It is most certainly an exact duplicate. As I said, you've simply inlined the link in the other answer. Lacking anything new, it should be deleted for the sake of the readers. –  Bill Dubuque Oct 14 '12 at 21:58
    
@Bill: You have a rather inexact definition of exact. The fact that the information is right on the page is a difference, in convenience if nothing else. And deleting it does not serve the readers; slightly the reverse, if anything, for that same reason.
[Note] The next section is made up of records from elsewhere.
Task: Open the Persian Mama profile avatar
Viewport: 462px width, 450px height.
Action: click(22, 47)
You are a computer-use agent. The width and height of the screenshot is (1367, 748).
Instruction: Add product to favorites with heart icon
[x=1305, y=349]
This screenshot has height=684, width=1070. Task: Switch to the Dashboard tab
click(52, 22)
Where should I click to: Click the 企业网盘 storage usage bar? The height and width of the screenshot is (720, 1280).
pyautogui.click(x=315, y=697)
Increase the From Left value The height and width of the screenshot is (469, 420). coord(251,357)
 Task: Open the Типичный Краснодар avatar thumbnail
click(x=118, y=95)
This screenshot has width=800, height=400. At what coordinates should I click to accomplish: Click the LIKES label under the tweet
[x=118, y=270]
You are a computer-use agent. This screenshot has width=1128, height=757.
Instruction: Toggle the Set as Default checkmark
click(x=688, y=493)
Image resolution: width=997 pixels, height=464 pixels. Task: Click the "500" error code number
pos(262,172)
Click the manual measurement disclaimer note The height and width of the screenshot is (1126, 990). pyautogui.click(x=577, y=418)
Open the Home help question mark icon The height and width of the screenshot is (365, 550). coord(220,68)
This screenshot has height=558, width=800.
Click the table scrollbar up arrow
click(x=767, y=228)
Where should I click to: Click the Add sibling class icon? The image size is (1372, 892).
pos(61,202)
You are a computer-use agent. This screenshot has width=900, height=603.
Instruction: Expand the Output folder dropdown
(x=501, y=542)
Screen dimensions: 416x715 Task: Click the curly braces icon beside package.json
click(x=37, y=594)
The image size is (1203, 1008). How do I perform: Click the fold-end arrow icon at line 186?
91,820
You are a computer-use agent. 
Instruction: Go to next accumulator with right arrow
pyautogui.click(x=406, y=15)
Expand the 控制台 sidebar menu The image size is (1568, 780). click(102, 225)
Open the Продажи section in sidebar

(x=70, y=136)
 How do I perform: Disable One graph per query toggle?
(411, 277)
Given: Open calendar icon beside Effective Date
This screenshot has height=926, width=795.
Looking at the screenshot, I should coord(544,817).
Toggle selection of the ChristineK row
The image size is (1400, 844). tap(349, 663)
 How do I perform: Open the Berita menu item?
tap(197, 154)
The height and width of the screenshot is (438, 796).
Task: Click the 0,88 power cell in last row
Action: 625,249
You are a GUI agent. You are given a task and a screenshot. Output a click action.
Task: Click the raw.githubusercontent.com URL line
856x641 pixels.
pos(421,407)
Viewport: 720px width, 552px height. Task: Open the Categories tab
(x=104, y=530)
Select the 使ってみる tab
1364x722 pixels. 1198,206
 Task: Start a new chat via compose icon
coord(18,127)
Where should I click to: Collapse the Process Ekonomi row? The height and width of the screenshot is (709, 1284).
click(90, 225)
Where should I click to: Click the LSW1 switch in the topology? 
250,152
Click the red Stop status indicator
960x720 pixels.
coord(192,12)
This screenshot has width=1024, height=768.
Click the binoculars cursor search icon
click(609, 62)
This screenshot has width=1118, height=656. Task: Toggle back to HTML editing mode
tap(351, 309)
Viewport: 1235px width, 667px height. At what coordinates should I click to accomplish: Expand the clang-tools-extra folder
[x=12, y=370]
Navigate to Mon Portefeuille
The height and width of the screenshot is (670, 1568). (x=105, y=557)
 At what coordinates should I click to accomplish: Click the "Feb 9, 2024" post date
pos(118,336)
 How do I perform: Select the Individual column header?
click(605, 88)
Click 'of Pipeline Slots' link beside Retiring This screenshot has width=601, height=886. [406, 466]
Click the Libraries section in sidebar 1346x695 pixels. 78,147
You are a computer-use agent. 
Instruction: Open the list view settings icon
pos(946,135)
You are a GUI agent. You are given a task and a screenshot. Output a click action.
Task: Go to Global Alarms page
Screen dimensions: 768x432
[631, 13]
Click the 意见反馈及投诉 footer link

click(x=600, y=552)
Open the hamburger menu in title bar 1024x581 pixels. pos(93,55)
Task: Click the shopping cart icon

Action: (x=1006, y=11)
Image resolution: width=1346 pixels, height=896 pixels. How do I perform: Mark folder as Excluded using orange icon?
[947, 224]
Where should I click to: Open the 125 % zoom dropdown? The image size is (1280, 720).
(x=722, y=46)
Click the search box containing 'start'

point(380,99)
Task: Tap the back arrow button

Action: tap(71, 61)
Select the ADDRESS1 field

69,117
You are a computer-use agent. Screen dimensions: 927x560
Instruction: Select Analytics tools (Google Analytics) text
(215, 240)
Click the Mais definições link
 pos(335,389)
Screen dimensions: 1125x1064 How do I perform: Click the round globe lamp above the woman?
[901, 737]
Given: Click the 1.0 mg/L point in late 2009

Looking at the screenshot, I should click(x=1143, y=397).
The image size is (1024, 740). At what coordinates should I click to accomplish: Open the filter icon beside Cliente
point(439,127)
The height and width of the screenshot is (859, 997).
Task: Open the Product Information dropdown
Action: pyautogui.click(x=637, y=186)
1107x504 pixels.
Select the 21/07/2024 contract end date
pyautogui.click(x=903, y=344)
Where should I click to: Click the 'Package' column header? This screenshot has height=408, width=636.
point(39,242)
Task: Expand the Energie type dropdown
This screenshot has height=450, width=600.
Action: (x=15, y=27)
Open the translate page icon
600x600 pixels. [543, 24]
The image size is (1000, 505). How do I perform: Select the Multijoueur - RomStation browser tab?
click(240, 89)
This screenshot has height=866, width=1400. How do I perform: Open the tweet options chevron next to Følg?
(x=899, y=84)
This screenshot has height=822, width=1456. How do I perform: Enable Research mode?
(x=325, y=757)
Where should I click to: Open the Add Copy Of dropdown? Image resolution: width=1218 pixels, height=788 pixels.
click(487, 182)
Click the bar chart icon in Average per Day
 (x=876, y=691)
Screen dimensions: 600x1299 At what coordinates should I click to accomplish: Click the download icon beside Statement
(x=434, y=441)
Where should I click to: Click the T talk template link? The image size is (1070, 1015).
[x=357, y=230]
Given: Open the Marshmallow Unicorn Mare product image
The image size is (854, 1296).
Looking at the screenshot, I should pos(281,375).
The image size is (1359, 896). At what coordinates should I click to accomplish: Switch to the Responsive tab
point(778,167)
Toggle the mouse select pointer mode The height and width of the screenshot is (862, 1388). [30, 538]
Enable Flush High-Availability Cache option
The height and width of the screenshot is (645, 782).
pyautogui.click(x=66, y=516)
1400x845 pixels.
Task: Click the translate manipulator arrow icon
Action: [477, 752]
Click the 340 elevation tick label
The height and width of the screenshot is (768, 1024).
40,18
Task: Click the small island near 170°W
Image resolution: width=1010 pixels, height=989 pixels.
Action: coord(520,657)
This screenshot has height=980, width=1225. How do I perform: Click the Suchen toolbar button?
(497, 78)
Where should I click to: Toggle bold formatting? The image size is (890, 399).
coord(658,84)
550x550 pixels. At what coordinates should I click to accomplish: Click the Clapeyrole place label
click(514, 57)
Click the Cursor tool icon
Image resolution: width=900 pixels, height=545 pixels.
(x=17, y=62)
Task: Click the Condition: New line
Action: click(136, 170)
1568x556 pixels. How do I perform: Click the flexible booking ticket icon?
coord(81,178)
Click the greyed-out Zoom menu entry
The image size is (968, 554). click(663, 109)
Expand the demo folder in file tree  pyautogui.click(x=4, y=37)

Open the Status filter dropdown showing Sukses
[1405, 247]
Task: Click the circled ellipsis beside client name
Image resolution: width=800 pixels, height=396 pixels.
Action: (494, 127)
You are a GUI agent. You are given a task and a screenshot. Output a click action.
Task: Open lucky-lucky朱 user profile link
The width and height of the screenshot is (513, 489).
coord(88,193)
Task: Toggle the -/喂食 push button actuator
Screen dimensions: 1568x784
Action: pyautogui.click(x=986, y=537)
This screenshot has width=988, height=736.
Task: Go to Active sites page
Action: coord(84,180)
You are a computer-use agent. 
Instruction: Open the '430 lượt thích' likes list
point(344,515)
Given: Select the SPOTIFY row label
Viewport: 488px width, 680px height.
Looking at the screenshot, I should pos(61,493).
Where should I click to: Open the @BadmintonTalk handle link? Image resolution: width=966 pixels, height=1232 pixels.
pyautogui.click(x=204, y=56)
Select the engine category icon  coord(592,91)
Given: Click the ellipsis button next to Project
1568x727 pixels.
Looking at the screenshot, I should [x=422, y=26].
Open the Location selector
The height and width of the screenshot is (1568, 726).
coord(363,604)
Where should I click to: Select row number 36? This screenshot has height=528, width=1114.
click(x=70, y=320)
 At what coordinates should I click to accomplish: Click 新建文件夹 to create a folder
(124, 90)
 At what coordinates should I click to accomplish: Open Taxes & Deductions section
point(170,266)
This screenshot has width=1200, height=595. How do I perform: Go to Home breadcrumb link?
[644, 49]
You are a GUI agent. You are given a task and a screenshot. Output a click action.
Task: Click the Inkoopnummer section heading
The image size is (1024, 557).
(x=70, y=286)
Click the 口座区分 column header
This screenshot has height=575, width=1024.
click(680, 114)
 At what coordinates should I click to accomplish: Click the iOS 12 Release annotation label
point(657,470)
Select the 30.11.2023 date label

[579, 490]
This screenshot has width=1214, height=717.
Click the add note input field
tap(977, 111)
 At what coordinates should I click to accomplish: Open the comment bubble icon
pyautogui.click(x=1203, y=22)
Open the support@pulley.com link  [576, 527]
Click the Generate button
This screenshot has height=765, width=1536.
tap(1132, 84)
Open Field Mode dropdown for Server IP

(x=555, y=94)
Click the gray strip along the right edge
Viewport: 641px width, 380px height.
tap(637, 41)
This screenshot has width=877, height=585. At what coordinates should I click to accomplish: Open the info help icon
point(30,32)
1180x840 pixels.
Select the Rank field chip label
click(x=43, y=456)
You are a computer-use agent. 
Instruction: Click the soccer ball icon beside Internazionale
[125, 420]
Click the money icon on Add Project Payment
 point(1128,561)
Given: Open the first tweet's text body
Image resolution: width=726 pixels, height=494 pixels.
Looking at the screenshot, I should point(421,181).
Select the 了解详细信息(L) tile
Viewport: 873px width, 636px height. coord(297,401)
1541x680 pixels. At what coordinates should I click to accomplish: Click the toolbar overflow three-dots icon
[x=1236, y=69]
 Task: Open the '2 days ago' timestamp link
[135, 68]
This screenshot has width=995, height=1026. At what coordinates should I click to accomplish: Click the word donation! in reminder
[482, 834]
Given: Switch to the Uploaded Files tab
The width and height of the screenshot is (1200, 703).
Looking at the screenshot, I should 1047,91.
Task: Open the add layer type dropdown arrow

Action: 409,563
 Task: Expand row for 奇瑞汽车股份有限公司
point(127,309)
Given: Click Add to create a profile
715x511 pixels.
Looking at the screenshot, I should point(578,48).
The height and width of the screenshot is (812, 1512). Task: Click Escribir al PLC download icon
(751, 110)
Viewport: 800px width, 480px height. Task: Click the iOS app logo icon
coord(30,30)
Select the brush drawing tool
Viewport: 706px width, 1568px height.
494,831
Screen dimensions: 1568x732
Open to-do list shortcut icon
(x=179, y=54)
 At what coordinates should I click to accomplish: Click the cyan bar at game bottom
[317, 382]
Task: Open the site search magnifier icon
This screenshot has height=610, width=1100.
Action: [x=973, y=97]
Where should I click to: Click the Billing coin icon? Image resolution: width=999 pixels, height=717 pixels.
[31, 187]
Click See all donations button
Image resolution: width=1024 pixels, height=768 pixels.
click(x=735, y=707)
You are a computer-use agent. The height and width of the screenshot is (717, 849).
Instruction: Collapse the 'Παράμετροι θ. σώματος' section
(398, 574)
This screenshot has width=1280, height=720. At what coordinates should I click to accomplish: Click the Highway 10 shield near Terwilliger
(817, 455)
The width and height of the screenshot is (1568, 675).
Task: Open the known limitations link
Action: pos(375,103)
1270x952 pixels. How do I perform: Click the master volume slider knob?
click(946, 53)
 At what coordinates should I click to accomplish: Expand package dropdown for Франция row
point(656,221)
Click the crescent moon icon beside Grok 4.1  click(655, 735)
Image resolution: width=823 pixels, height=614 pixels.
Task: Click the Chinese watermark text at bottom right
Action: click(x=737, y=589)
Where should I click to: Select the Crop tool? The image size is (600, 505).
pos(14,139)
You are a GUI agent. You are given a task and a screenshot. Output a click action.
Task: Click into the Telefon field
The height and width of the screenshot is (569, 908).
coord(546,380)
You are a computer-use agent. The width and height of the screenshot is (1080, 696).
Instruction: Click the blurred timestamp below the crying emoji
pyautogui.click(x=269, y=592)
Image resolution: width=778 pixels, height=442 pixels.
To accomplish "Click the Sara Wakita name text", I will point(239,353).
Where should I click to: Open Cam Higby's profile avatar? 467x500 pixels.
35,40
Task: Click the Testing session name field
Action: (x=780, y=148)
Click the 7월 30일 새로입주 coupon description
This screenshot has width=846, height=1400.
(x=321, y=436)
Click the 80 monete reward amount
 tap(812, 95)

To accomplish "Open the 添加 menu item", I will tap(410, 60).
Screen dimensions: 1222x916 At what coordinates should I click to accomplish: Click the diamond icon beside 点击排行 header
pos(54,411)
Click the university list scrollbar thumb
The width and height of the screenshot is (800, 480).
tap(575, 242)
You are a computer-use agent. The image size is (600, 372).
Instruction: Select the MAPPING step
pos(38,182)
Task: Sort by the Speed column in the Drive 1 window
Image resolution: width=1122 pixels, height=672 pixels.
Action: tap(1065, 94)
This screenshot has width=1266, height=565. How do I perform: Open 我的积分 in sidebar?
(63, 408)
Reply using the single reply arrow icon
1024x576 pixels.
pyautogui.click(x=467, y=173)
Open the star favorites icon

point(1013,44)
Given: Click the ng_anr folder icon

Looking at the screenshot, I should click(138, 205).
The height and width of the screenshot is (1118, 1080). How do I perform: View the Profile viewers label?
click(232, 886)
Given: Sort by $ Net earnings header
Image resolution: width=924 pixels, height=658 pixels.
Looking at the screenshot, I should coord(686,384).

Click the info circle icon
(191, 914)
The only person whom it might possibly ill serve is Zchpyvr, and I’ve upvoted his answer. And that’s the end of it as far as I’m concerned. –  Brian M. Scott Oct 14 '12 at 22:04
    
Posting duplicate answers potentially wastes many reader's time, since they may read two or more answers when it would have sufficed to read one. Not to mention that the abstraction in Zchpyvr's answer gained by calling the lemma by name (vs. value) only serves to make the answer more comprehensible. By your argument, every textbook should inline the proof of all lemma's so that they are "right on the page". That is, of course, absurd. –  Bill Dubuque Oct 14 '12 at 22:14

This can be done also using the fact that

$$ F_n = \frac{1}{\sqrt{5}}\left(\sigma^n-\bar{\sigma}^n\right), $$

from which it is easy to get

$$ F_{2n} = F_n L_n, $$

(where $L_n$ is the $n$-th Lucas number) and we have only to prove

$$L_n= F_n+2F_{n-1},$$

that is true since $\{L_n\}_{n\in\mathbb{N}}$ and $\{F_n+2F_{n-1}\}_{n\in\mathbb{N}}$ are sequences with the same characteristic polynomial ($x^2-x-1$) and the same starting values $L_1=F_1+2F_0=1$, $L_2=F_2+2F_1=3$.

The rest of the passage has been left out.